History log of /freebsd-9.3-release/lib/msun/src/math_private.h
Revision Date Author Comments
(<<< Hide modified files)
(Show modified files >>>)
# 267654 19-Jun-2014 gjb

Copy stable/9 to releng/9.3 as part of the 9.3-RELEASE cycle.

Approved by: re (implicit)
Sponsored by: The FreeBSD Foundation

# 239529 21-Aug-2012 dim

MFC r239192:

Change a few extern inline functions in libm to static inline, since
they need to refer to static constants, which C99 does not allow for
extern inline functions.

While here, change a comment in e_rem_pio2f.c to mention the correct
number of bits.

Reviewed by: bde

MFC r239195:

Add __always_inline to __ieee754_rem_pio2() and __ieee754_rem_pio2f(),
since some older versions of gcc refuse to inline these otherwise.

Requested by: bde


# 229839 09-Jan-2012 das

MFC various fma{,f,l} improvements:

r226245 - refactoring
r226371 - fix double-rounding bug
r226373 - new math_private.h macros
r226601 - fix nit in r226371


# 225736 22-Sep-2011 kensmith

Copy head to stable/9 as part of 9.0-RELEASE release cycle.
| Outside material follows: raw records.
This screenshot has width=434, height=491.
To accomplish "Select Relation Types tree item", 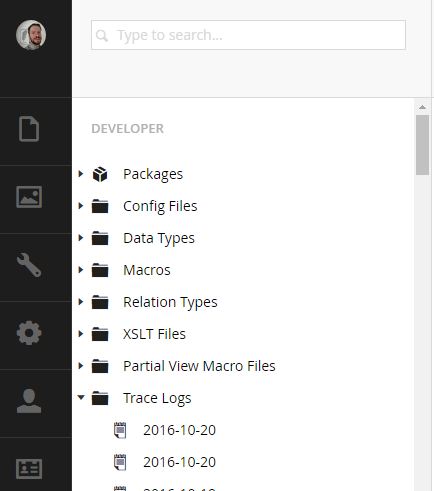I will click(170, 302).
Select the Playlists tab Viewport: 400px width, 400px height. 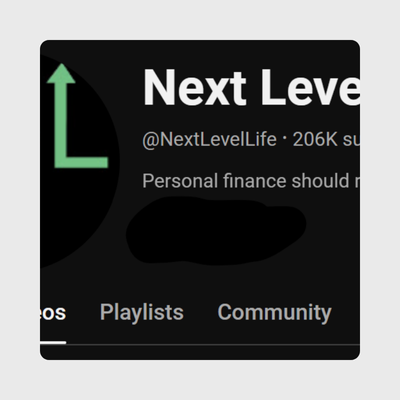(142, 313)
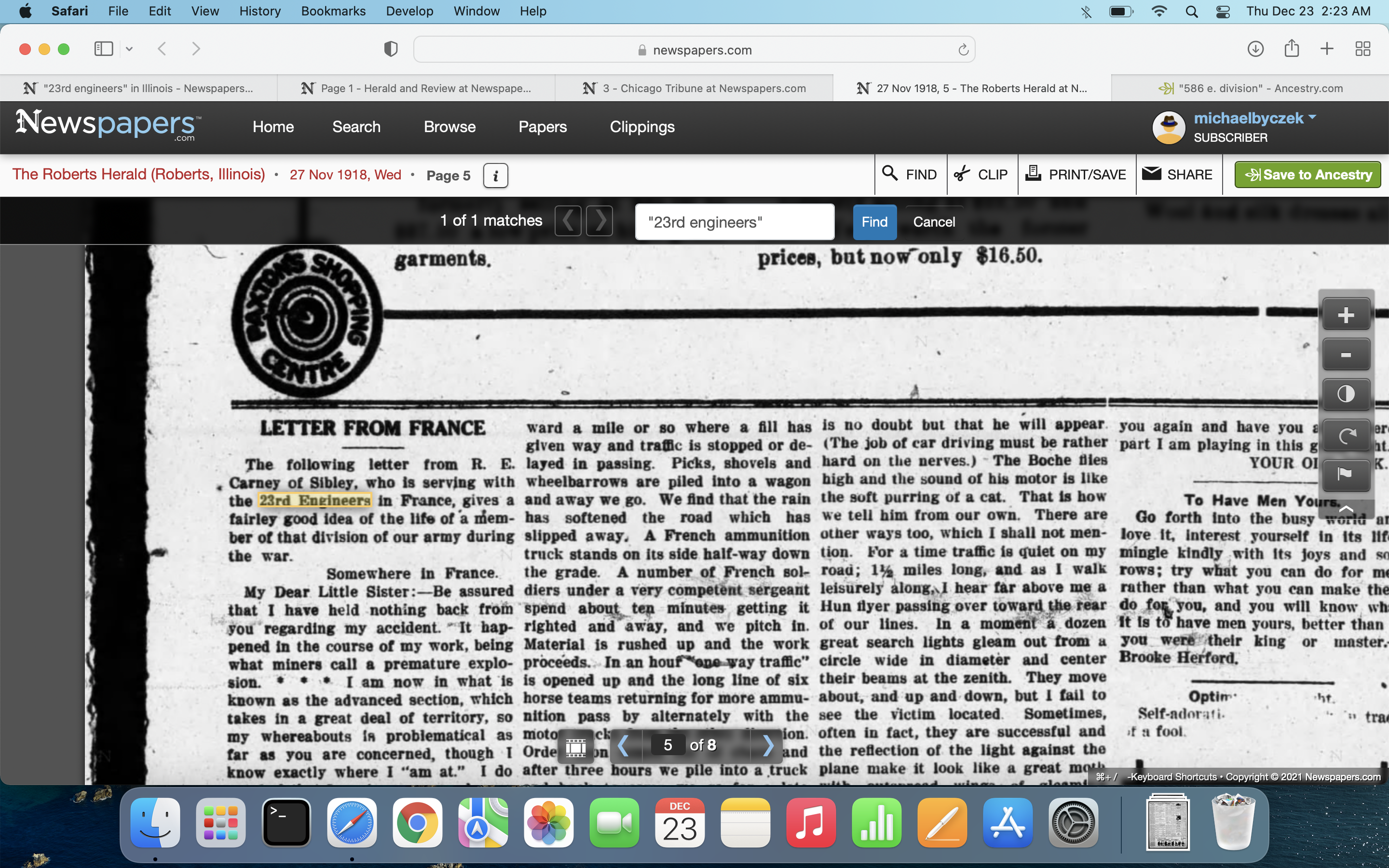Click the contrast adjustment icon
Screen dimensions: 1389x868
[x=1346, y=394]
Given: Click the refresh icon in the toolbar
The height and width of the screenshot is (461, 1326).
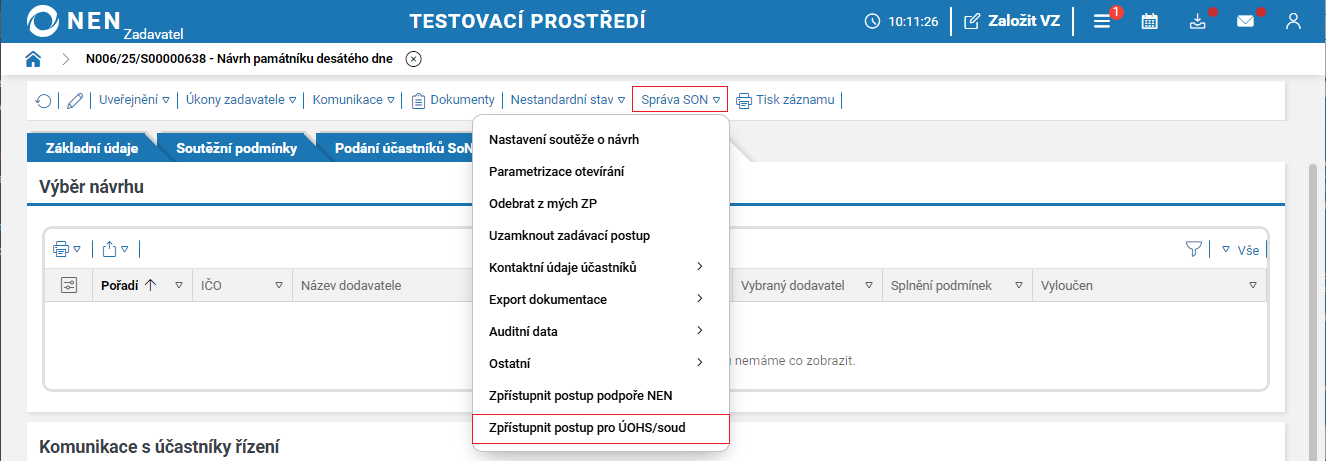Looking at the screenshot, I should pos(43,100).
Approved by: re (implicit)


# 216211 05-Dec-2010 das

Add log2() and log2f().


# 194000 11-Jun-2009 ed

Use the documented machine constraint for SSE registers.
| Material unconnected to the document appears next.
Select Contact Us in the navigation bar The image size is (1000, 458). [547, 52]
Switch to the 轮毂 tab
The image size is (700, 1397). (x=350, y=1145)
The amd64-specific bits of msun use an undocumented constraint, which is
less likely to be supported by other compilers (such as Clang). Change
the code to use a more common machine constraint.

Obtained from: /projects/clangbsd/


# 193368 03-Jun-2009 ed

Use ISO C99 style inline semantics in msun.
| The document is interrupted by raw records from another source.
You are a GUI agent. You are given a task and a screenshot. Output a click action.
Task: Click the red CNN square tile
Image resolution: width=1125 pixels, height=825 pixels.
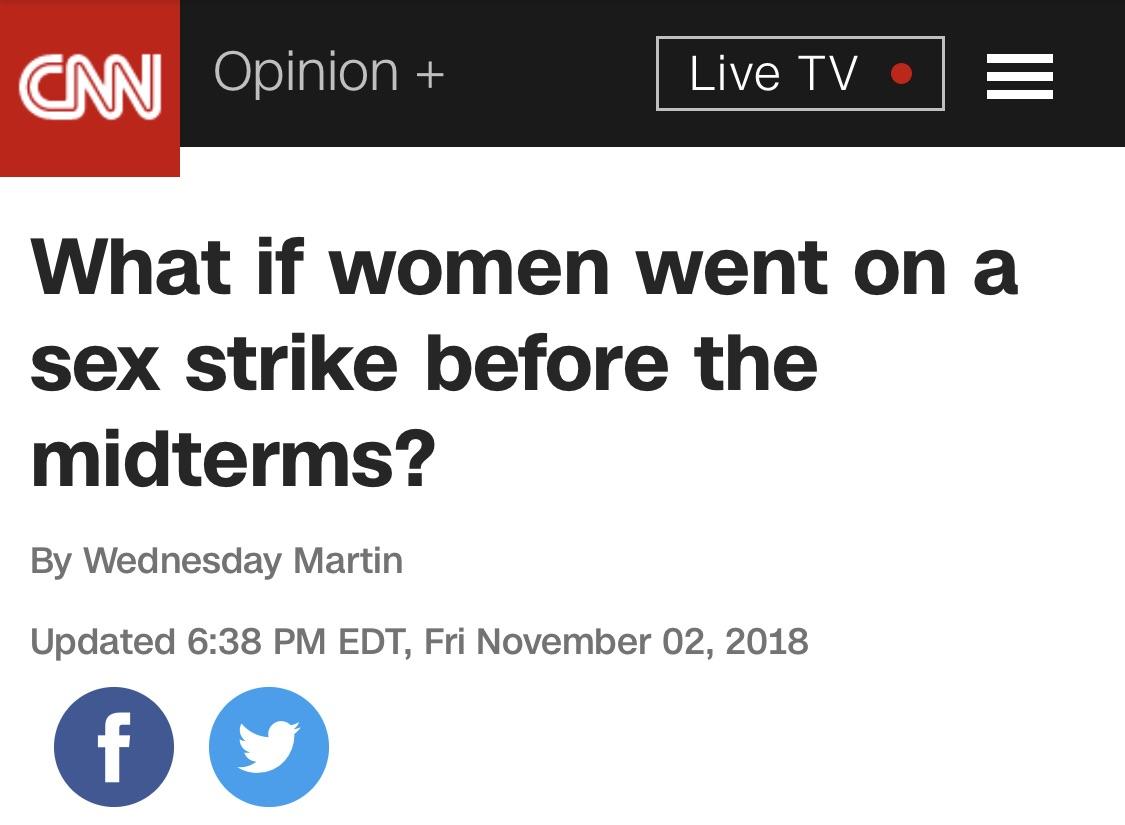click(x=90, y=88)
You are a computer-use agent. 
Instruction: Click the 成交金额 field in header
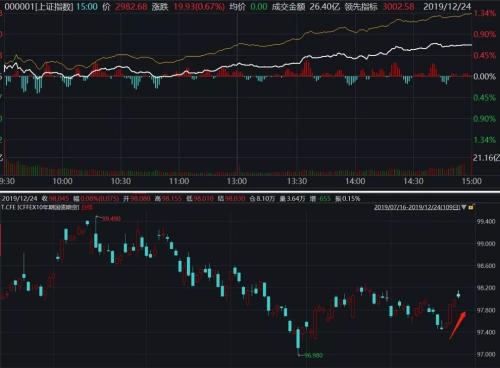tap(306, 7)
Because we use ISO C99 nowadays, we can just get rid of enforcing
GNU89-style inlining.


# 189803 14-Mar-2009 das

Eliminate __real__ and __imag__ gccisms.


# 186461 23-Dec-2008 marcel

Add support for the FPA floating-point format on ARM. The
FPA floating-point format is identical to the VFP format,
but is always stored in big-endian.
Introduce _IEEE_WORD_ORDER to describe the byte-order of
the FP representation.

Obtained from: Juniper Networks, Inc


# 176552 25-Feb-2008 bde

Change __ieee754_rem_pio2f() to return double instead of float so that
this function and its callers cosf(), sinf() and tanf() don't waste time
converting values from doubles to floats and back for |x| > 9pi/4.
All these functions were optimized a few years ago to mostly use doubles
internally and across the __kernel*() interfaces but not across the
__ieee754_rem_pio2f() interface.

This saves about 40 cycles in cosf(), sinf() and tanf() for |x| > 9pi/4
on amd64 (A64), and about 20 cycles on i386 (A64) (except for cosf()
and sinf() in the upper range). 40 cycles is about 35% for |x| < 9pi/4
<= 2**19pi/2 and about 5% for |x| > 2**19pi/2. The saving is much
larger on amd64 than on i386 since the conversions are not easy to
optimize except on i386 where some of them are automatic and others
are optimized invalidly. amd64 is still about 10% slower in cosf()
and tanf() in the lower range due to conversion overhead.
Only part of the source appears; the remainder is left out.